Well that seems about right. The above is from Joan Henry, head of research at Savills in Ireland and she is referring to Irish residential property development following the publication of Savills latest summary of development land values in Ireland – available here. Still, the assessment is sobering; that it might be 2015 or indeed maybe 2017/8 before there is further major speculative residential development. Mind you, with 23-33,000 vacant dwellings in Ghost Estates plus an overhang of vacant property of more than 100,000 dwellings and a population that appears to be stagnating with a high birth rate and low death rate mostly offset by high net outward migration and with what is likely to be a below-average obsolescence rate not to mention building costs that are still twice those in Northern Ireland, it’s difficult to come to any conclusion other than in the short term at least, it doesn’t make a lot of sense to build more residential property. Unless it is pre-sold.
That said, there are a number of major schemes apparently progressing which will deliver new housing in and around Dublin in the next couple of years. Reputed NAMA Top 10 developer, the Cosgraves are developing 600 dwellings on the site of the former Dun Laoghaire Golf Course and Sispar (consortium including Park Developments) are to build 375 dwellings at Greystones Harbour, for examples.
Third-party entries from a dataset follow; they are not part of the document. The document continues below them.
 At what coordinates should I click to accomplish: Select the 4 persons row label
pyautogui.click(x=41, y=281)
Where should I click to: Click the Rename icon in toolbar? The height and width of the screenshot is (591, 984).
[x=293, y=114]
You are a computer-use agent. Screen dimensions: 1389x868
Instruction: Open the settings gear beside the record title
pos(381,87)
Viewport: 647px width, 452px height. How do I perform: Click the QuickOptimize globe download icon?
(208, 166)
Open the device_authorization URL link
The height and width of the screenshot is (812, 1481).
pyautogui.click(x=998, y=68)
The Savills report today is also noteworthy for pointing out that prime property in D2, D4, D6 and south suburbs should not be setting you back more than €400/psf which represents a fall of up to 64% from peak. Nominal site values are back at 1999 levels and there is evidence that the collapse in site values of 75-90%+ affects all locations including prime – so that field in Athlone has seen the same % fall as the most gentrified leafy locale in Dublin, although the field in Athlone is probably only worth agricultural prices whereas an acre in D4 might still fetch €2-4m, according to Savills.
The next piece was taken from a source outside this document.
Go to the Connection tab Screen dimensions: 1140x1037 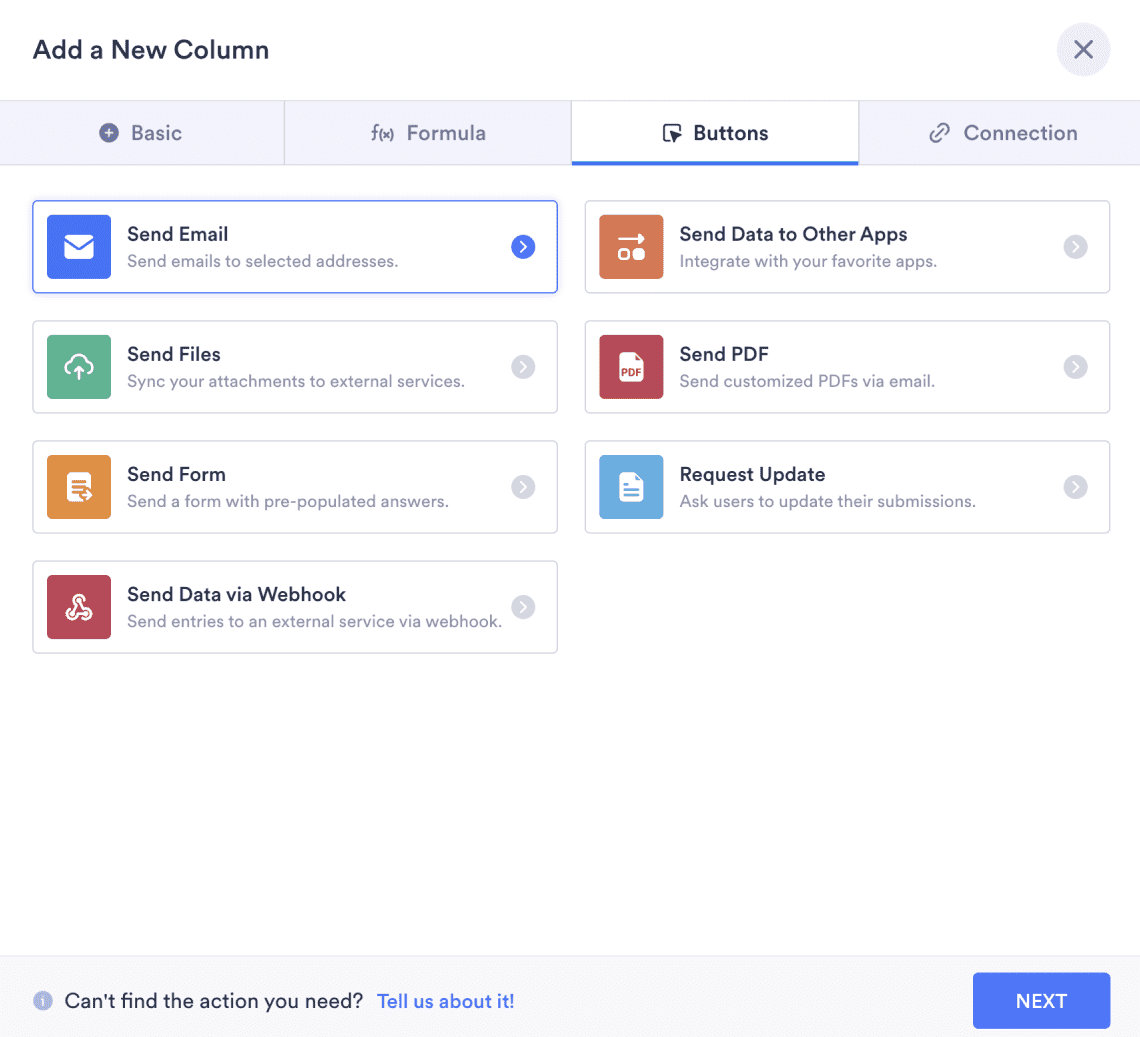click(x=1003, y=133)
Where are you getting your stats on the vacant homes and ghost estates? By your count there are a minimum of 123,000 vacant properties in Ireland. That would mean that, on an annual basis, nobody bought a new home anywhere in 2008, 2009 and 2010. Just because a house is vacant doesn’t mean its now owned (holiday homes for example) and it certainly doesn’t mean its available for sale.
@Charlie,
Vacant homes including overhang here – (four studies by DKM, Goodbody, NIRSA, UCD and a credit to 2pack) – https://namawinelake.wordpress.com/2010/03/05/vacant-property-dkm-v-nirsa-v-ucd-part-1-of-2/
Ghost Estates here (report by Govt appointed body) – https://namawinelake.wordpress.com/2011/06/09/the-irish-problem-ghost-estates-the-irish-solution-yet-another-quango/
Take a look at the two links, and it might help clarify the large number of vacant properties in the country.